[liberationtech] About "Confide"
Andrew Cady
andy at childrenofmay.org
Sat Apr 26 16:23:48 PDT 2014
On Sat, Apr 26, 2014 at 05:18:47PM -0400, Shava Nerad wrote:
> Anyone who is lauding the verifiability of open source security
> software had best show that their code has been regularly and
> thoroughly audited.
>
> It will be very easy for closed source alternatives -- snake oil or
> legit -- for some time to point to heartbleed as a fatal flaw of
> hubris in the argument that open sourcing is panacea to the trust
> issue.
>
> It shook me. Two years, undisclosed? What a waste.
Not a panacea? OK. But if you think closed source software is less
vulnerable to bounds-checking errors then, well, you're wrong.

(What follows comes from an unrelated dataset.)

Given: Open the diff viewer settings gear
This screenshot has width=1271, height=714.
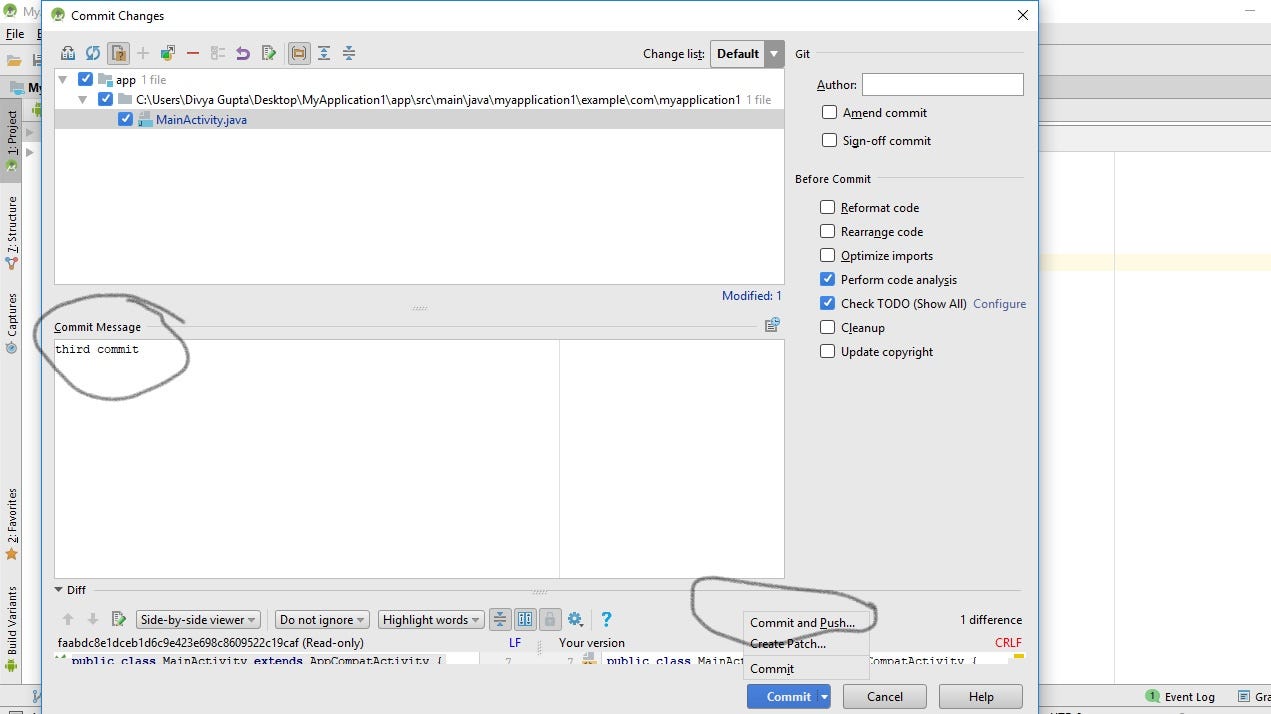Looking at the screenshot, I should (x=573, y=619).
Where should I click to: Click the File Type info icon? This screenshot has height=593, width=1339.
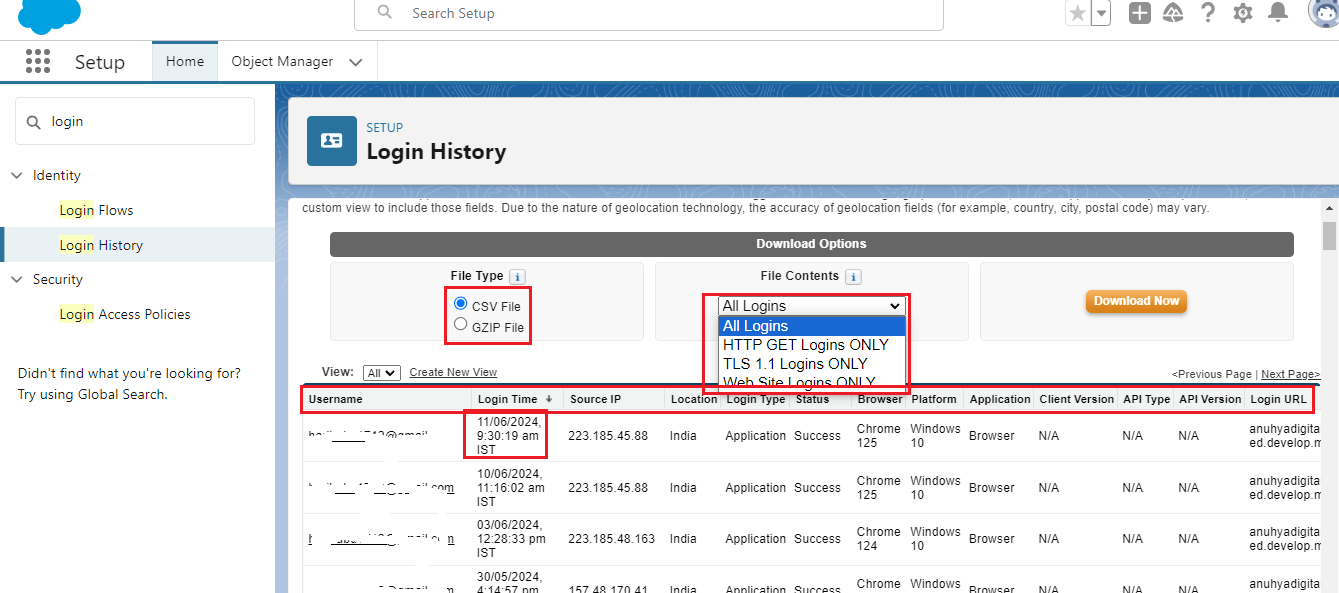[x=515, y=276]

If anything, Heartbleed should show that using C does not necessarily
make sense for critical security stuff. Or, you know, maybe we
shouldn't even be looking for "lessons," because it's just the way it
goes in software: there will be bugs. Nothing was unprecedented about
Heartbleed -- not even the scope of the vulnerability. Countless
exploitable buffer overflows have been deployed on that scale for years.

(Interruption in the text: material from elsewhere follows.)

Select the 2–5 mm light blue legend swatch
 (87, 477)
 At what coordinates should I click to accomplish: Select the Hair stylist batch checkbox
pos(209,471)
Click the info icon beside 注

The reason you can't trust closed software, though, is that you need to
trust not just the compentence, but also the intentions and priorities
of the owner of the source. And practically speaking, that means you
must trust them to stand up against the US government, fight subpoenas,
spend millions of dollars for no personal benefit, and possibly even go
to jail, just to keep your secret keys secret... Not going to happen if
the purpose is of releasing the software is just to make some money off
of post-Snowden panic.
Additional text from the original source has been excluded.